This sounds dire for the struggling online company. After all, Yahoo stock has risen as much as 200% since Marissa Mayer stepped in as CEO and the Alibaba stake came more into focus. This meteoric rise more than anything represented investor interest in Yahoo's large position in what could be one of today's most promising growth markets: Chinese e-commerce.
But post-spin-off, Yahoo will not be valueless. We took a closer look at what's behind Yahoo's stock price today and saw there's more to it than just Alibaba.
Here's what will help YHOO shares continue to grow…
A Deeper Look at the Current Yahoo Stock Price
A simple sum-of-the-parts valuation of Yahoo shows how much Alibaba factors in to YHOO's share price. And it shows Yahoo's core business – selling ads against searches and its content – isn't getting much respect from the market.

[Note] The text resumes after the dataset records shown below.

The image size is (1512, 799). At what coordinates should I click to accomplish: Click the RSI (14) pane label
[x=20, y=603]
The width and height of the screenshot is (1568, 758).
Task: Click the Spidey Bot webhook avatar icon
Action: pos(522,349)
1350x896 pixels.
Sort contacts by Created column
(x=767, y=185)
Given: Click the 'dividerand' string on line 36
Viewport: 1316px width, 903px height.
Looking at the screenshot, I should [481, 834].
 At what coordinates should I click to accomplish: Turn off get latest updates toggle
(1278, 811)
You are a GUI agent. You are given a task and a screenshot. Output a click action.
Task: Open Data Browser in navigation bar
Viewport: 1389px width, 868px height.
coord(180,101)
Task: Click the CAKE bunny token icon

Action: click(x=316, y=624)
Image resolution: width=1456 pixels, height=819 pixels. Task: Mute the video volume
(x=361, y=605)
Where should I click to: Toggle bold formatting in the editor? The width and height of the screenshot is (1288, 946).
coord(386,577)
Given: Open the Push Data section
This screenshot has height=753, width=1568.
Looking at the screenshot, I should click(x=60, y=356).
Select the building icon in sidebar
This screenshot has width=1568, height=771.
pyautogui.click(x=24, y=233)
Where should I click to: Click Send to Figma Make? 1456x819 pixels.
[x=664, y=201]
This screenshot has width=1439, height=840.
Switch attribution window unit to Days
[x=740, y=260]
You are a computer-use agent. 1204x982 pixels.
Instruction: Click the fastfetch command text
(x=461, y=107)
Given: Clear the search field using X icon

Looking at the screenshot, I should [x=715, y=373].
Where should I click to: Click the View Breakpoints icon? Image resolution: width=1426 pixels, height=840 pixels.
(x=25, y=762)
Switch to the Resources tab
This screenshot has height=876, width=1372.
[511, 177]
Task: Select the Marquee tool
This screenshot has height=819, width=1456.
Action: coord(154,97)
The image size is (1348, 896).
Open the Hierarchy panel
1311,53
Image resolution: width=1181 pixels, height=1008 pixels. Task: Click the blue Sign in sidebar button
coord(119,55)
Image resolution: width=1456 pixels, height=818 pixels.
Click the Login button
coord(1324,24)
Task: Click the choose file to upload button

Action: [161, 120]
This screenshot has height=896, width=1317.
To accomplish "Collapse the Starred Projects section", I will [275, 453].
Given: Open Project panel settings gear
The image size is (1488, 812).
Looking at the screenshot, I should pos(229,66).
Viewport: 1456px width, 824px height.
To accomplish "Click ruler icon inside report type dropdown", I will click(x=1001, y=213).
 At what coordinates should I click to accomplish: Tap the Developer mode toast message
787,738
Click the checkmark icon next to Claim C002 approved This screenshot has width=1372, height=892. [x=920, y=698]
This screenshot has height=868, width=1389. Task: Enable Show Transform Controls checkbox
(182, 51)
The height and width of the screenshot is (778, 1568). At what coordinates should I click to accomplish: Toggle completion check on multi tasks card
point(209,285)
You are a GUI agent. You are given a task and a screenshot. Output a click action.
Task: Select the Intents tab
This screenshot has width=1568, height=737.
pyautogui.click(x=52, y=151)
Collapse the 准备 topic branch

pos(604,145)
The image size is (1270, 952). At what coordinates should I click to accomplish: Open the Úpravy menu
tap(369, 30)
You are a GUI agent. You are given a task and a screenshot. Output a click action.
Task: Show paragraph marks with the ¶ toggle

Yahoo's current market cap is around $41.9 billion. Of that, the Alibaba stake is worth around $32.3 billion. When divided by Yahoo's outstanding shares, $34.51 of the current $44.78 Yahoo stock price is tied up in Alibaba.
This means the market prices Yahoo stock without Alibaba at $10.27. But this still falls short of valuing Yahoo's core business.
That's because Yahoo also holds a 35% stake in Yahoo! Japan.
Those 2 billion shares are worth about $8.9 billion. That includes a currency conversion from yen to the dollar.